Bye-bye Paris

Mel, aprendi!

É quase meio-dia em Paris, 7 horas em Recife. Estou no aeroporto Orly num dia de sol e muitas distrações. Até então tudo corria bem, eu não tinha esquecido nada importante (na verdade tinha esquecido minha sandália preferida em Clermont, mas Emilie me enviou quando eu estava em Nantes). Mas a noite foi longa em espera e curta em descanso. O cérebro faz greve e o corpo sente. Sente frio no estômago, sente o coração acelerado, sente saudade e euforia em rever a sua metade.
O resultado trouxe prejuízo. Esqueci o presente de Bernardo, uma pipa especial,  com alta controlabilidade, dada por um casal amigo. Putz, eu atravessei a França inteira com ela nas costas (um verdadeiro trambolho) pra no final esquecer em Paris! I can't believe it! Percebi somente no aeroporto e a euforia se transformou em frustração. Eu sei o quanto o marido esperava esse presente L.
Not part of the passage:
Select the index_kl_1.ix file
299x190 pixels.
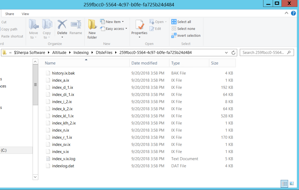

Depois resolvi que estava cansada de carregar o mochilão pra todo canto. As pernas doem, as costas estão cansadas, os braços ganharam músculos devido à maratona com a bagagem. Resultado: despachei a mochila com a máquina fotográfica dentro! Tomara que não quebre. Não quero nem pensar…
Bom, pelo menos eu cheguei adiantada no aeroporto. Nem pensar em perder esse vôo. Eu só tenho um objetivo hoje, abraçar o meu amor.

* Como eu amo escrever em aeroporto. Agora vou continuar a leitura de Nancy Huston. Até breve em solo tropical.